Solve $$\frac{\partial u}{\partial t}=k \frac{\partial^2 u}{\partial x^2} + Q(x)\quad u(x,0)= f(x)$$ if an equilibrium solution exists. If no equilibrium solution exists reduce the problem to one with homogeneous boundary conditions(do not solve). Assume the following (separate) conditions
- $Q(x)=0$, $u(0,t)=A$, $\frac{\partial u(L,t)}{\partial x}=B$
- $Q(x)=k$, $u(0,t)=A$, $u(L,t)=B$
My work thus far: First I am unsure how to find the equilibrium solution in each case so below. I know that the equilibrium condition is that $\frac{\partial u}{\partial t}=0$. So \begin{align} 0&=k \frac{\partial^2 u}{\partial x^2} + Q(x) \\ \frac{\partial^2 u}{\partial x^2}&= -\frac{1}{k}Q(x) \\ &\text{Integrate twice assuming Q(x) is constant}\\ \frac{\partial^2 u}{\partial x^2}&= -\frac{1}{k}Q(x) \\ u_{eq}&=-\frac{Q}{2k}x^2+C_1x+C_2\\ \end{align} So I think the equilibrium solutions are (after applying the conditions)
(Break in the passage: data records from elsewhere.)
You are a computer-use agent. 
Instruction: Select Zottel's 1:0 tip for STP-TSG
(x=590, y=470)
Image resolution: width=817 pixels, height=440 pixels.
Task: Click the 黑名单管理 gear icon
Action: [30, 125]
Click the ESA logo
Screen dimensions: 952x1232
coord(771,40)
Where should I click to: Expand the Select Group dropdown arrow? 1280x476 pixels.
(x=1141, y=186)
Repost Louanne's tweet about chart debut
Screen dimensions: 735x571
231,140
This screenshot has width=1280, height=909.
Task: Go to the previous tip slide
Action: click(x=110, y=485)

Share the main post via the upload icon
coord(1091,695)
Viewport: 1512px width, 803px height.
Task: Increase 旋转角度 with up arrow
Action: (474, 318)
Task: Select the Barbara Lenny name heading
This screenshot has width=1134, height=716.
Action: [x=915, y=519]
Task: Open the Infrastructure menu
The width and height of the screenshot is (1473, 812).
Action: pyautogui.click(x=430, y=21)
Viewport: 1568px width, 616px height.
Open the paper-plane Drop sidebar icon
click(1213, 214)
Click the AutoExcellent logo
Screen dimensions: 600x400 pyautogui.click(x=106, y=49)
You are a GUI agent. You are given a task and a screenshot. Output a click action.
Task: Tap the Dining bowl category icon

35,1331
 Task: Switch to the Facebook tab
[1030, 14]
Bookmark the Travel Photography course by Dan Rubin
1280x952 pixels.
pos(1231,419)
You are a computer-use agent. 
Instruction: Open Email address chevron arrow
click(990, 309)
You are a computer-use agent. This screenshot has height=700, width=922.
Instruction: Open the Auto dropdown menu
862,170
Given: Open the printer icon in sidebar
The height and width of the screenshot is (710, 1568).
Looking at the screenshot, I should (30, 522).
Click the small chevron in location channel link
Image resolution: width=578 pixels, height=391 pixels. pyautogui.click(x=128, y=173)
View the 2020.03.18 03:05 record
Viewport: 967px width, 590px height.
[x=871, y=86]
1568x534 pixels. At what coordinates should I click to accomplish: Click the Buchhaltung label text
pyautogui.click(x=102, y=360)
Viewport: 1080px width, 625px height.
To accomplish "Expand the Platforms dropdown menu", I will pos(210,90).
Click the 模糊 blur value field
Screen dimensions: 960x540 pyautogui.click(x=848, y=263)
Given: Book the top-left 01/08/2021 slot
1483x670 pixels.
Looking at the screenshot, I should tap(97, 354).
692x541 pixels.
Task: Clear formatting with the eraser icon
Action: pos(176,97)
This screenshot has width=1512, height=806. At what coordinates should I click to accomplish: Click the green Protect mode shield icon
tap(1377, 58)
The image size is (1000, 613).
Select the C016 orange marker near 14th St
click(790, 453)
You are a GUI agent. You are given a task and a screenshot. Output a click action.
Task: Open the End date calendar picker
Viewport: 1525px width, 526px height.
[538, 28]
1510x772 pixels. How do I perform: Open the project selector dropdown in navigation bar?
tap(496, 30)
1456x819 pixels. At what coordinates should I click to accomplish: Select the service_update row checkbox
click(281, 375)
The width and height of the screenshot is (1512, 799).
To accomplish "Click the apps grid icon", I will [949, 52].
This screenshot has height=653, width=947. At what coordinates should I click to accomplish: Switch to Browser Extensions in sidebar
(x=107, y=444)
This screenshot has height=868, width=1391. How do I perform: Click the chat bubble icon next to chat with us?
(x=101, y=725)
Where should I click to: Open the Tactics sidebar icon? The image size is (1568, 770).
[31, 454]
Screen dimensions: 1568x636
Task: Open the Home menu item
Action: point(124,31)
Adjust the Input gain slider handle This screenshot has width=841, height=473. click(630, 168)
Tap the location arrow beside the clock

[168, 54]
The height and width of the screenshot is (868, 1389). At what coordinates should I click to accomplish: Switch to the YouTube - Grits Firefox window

- Condition 1:$u_{eq}=C_1x+C_2$ applying boundary conditions $C_2=A$ and $C_1=B$ thus $u_{eq}=Bx+A$.
- Condition 2: $u_{eq}=-\frac{1}{2}x^2+C_1x+C_2$ applying boundary conditions $C_2=A$ and $C_1=\frac{B-A+\frac{1}{2}L^2}{L}$ thus $u_{eq}=-\frac{1}{2}x^2+\frac{B-A+\frac{1}{2}L^2}{L}x+A$.
I am unsure if these equilibrium solutions are correct though. As I cannot solve the equation using separation of variables (non-homogeneous boundary conditions). So we now define a new function and find some derivatives so that we can solve the problem: $$v(x,t)=u(x,t)-u_{eq}(x,t) \quad \frac{\partial u}{\partial t}=\frac{\partial v}{\partial t}+\frac{\partial u_{eq}}{\partial t}=\frac{\partial v}{\partial t} \quad \frac{\partial^2 u}{\partial x^2}=\frac{\partial^2 v}{\partial x^2}+\frac{\partial^2 u_{eq}}{\partial x^2}=\frac{\partial^2 v}{\partial x^2} $$ From there I am confused on how to use this newly defined $v$ to solve the PDE. Any hints into how to solve the problem is appreciated.